DOCUMENT PASSAGE:
Pastel Tip of the Week: A Simple Save


'Mid Winter Memories'         11x14          pastel        ©Karen Margulis
available $165
Do you ever get frustrated with a painting? Do you ever get to a point where you just donn't know what else to do to make it work? I know it happens to me all of the time. And I often fall into the same trap which only makes things worse. The trap of overworking and adding more and more in the hope that something will work.

Take the painting in the photo just below. It was a winter scene I painted last year. It ended up in my pile of rejects because no matter what I did it just wouldn't work. The problem started with my reference photo. It was too busy....melted snow, fall foliage poking through the first snow of the season, half bare trees...people walking. It was just too much for one painting. But instead of simplifying I tried to put it ALL in.

A very busy landscape!
 The painting was just chaotic. There was nowhere for the eye to rest. Painting the sparse snow was tricky and in the end the painting was spotty and disjointed.  I didn't like it so I added the figure with a dog. That didn't works so I added snow on the branches. I still wasn't happy so I added some falling snow. The more I added the worse it got!

That was the problem! Most of the time when finishing a painting or trying to fix a painting gone bad,  it isn't what you ADD but instead it is what you TAKE AWAY. Less is more and Simplify! You've heard it before and it is great advice. The next time you are finishing a painting and it just isn't working....instead of trying to add things try to simplify and take things away. It usually does the trick! Here are a few ideas for simplification:

Brush off some of the pastel

  •  Brush off sections of the painting to create softer edges. This helps give areas for the eye to rest. This works great for distant features in a landscape....soften and simplify.

YOUR OBJECTIVE: Carry on the pastel painting tip from where it stops. The material that follows can be ignored.

SOURCE MATERIAL:
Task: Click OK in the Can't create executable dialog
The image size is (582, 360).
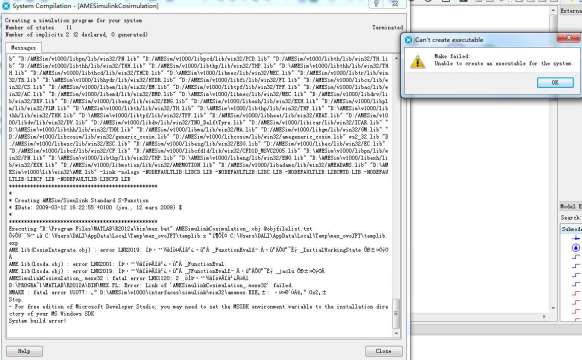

ANSWER TO THIS PROBLEM:
  • Use a hard pastel to scumble over some of the busy areas. This will also soften and simplify.
  • Start over! My painting was too far gone so I decided to use a stiff brush and brush off the painting. I was left with a softer ghost image and more tooth to redo the painting. I also decided to spray the painting with rubbing alcohol and use the brush to move the pastel around. ( I keep some rubbing alcohol in a small spray bottle) It dried as a soft gray ghostly block-in. I then revived the painting keeping things SIMPLE. Scroll to the top of this post to see the newly simplified painting.

Spray with some rubbing alcohol and brush in...simplifying the scene

3 comments:

Ruthie Mann said...

I do this often (except I have no rubbing alcohol so use water) and I am strangely glad that you do it too! I have made some quite successful paintings from original disasters!

jcwnorfolk said...

Great ideas! Less is more!

robertsloan2art said...

I like the palette of the reworked version better, the leaves on the ground in patches looked off and were jarring. That's a great process for redoing something. I might revisit a few of my old ones sometime.